**OBIETTIVO DEL COMPITO**
Nel testo sul regolamento del porto del 1840, a chi passava la direzione superiore locale del porto in caso di mancanza, assenza o impedimento del Governatore?

**TESTO DI LETTURA**
= = = = =

Per fronteggiare la nuova situazione la Real Consulta emanò nel luglio del 1840 un nuovo “Regolamento per il porto, la darsena e i fossi della città”. Nel quarto e ultimo capitolo del testo veniva delineata la giurisdizione e indicate le competenze all’interno del porto. La direzione superiore locale del governo, della disciplina e della polizia del porto e delle spiagge spettava al Consigliere di Stato Governatore Civile e Militare di Livorno, il quale per i relativi affari doveva mantenersi in contatto con il Regio Dipartimento di Stato. In caso di mancanza, assenza o impedimento del Governatore, la direzione superiore locale del porto era delegata all’Auditore Consultore incaricato in tali contingenze come “Pro-Governatore”.
L’altra figura prevista nel Regolamento ed entrata ormai nella tradizione giuridica della legislazione portuale era quella del Capitano del porto che, alle dirette dipendenze del Governatore, presiedeva all’Ufficio della Bocca svolgendo praticamente i compiti di disciplina e polizia. Per lui lavoravano gli ufficiali custodi del molo e della darsena, che dovevano vigilare all’esatta applicazione delle norme regolamentari. I componenti dell’ufficio della Bocca avevano la facoltà dell’arresto dei trasgressori delle disposizioni, facoltà assegnata al fine di garantire l’utile ed efficace esercizio delle loro funzioni senza però limitare l’azione delle autorità governativa e di polizia della città, che potevano estendere anche al porto la loro vigilanza per la tutela della pubblica e privata sicurezza.
Nel Regolamento venivano previste poi una serie di norme sulla durata degli arresti, sulle formalità per le visite e perquisizioni a bordo dei bastimenti anche con bandiera straniera che una volta entrati in porto venivano in tutto e per tutto assoggettati alla giurisdizione dell’autorità governativa e giudiziaria del Granducato.
Nel penultimo articolo si specificava che il territorio marittimo delle autorità governative civili e militari e dei magistrati dell’ordine giudiziario si estendeva a tutto il circondario delimitato a levante e a ponente «dal littorale, dalla Torre scogliera e Linea della Meloria». Il Regolamento in questione indicava gli altri capitoli rispettivamente alla rada e al molo, alla darsena e fossi e alle disposizioni generali riguardanti la polizia, il buon ordine e la conservazione del porto.
Per quel che riguarda l’approdo in rada e nel molo vennero dettati degli obblighi generali dei naviganti che giungevano in porto. Essi dovevano prestare piena osservanza delle leggi e regole marittime a tutela della pubblica salute e uniformarsi a quanto veniva loro ordinato dal Capitano del porto e dagli ufficiali della Bocca nonché dal Caporale delle guardie di Sanità.

= = = = =

**DATI FORNITI**
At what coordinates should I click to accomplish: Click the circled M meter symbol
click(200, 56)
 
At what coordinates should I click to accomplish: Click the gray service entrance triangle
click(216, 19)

= = = = =

**RISPOSTA CORRETTA**
All'Auditore Consultore, incaricato in quei casi come «Pro-Governatore».